Ripple deve essere inteso come un libro mastro che connette le banche con un unico sistema di pagamento. La connettività immediata tra gli istituti di credito permette una sicurezza condivisa tra le parti, dando alle stesse sempre la piena trasparenza di controllare le operazioni e il loro svolgimento. Lo stesso Miguel Vias, il presidente della XRP Market, in una sua intervista alla CNBC ha espresso chiaramente la sua opinione riguardo a Ripple:

“Noi siamo focalizzati quasi esclusivamente sui pagamenti internazionali. Probabilmente la nostra criptovaluta è l’unico bene digitale che ha un suo utilizzo chiaro e limpido”

Ripple, è infatti una piattaforma decentralizzata e distribuita che può favorire:

  1. Il realizzarsi di operazioni chiamate Real-time gross-settlement. ovvero il trasferimento istantaneo di grandi capitali, il trasferimento di valuta o di qualsiasi altro asset finanziario. con real-time si indica la possibilità di vedersi subito accreditato la somma corrispondente, mentre con Gross-settlement si intende che le transazioni sono eseguite in un sistema uno a uno, senza quindi una terza parte sia coinvolta. Per “Settlement” si intende anche che il pagamento una volta che è partito dal conto è finale ed irrevocabile.
  2. La conversioni istantanea di valuta.
  3. Il realizzarsi di operazioni cross-borders istantanei, per esempio le transazioni tra familiari che abitano lontano dal loro paese natale verso i loro familiari.
Ripple è stato disegnato appositamente per funzionare con gli istituti di credito.
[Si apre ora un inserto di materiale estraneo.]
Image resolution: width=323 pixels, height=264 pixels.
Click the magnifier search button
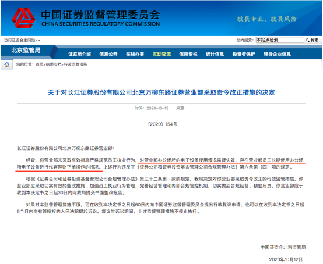click(313, 40)
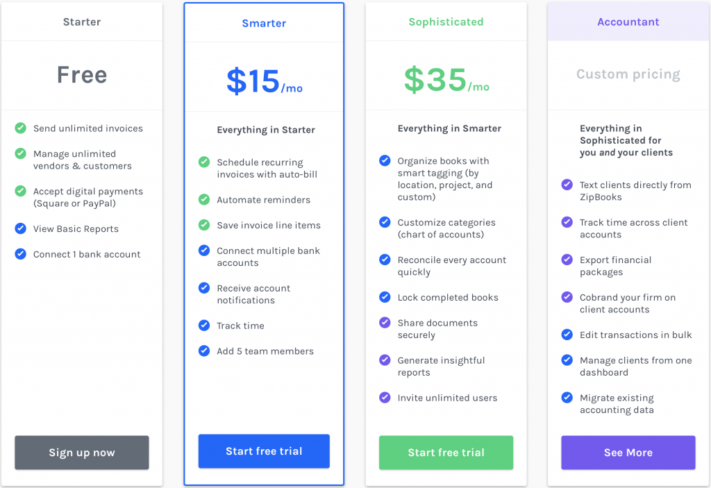
Task: Click the Custom pricing text
Action: pyautogui.click(x=628, y=74)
Nel Maggio di quest’anno, un consorzio di banche Giapponesi ha finanziato il progetto, facendo credere vertiginosamente il prezzo di XRP.

La piattaforma è stata creata nel 2012 insieme alla criptovaluta correlata, XRP. Il valore di quest’ultima è stato caratterizzato da una notevole stabilità attestabile dai cinque anni di verifiche fatte. Altri elementi caratterizzanti di Ripple sono:

  • La velocità delle transazioni: 5 secondi sia per quelle domestiche, sia per quelle internazionali
  • La scalabilità.
  • Riconciliazione automatica: ovvero verifica se il soldi che sono usciti da un conto corrispondo con quelli realmente spesi.



Questo sistema è stato creato per abbattere il costo sulle transazioni dovuto ai numerosi passaggi che avvengono durante le operazioni intercontinentali/internazionali, rendendo più veloci le stesse azzerando il downtime. Ovviamente, dal punto di vista dei consumatori ha ottimi risvolti positivi, ma tuttavia sono le banche a trarne i maggiori vantaggi da questo protocollo risolvendo diminuendo i costi di liquidità e rischi collaterali che contraddistinguono le operazioni bancarie transnazionali.

La piattaforma di Ripple alleggerisce e semplifica il rapporto tra banche estere, diventano l’unico ponte tra le due durante gli scambi commerciali cross-currency (con valute diverse).

Ripple come le altre criptovalute è basata su un comune registro condiviso anche se i blocchi e le transazioni vengono verificate da un pool di servers indipendenti e distribuiti che costantemente convalidano le transazioni comparando tutti i loro registri.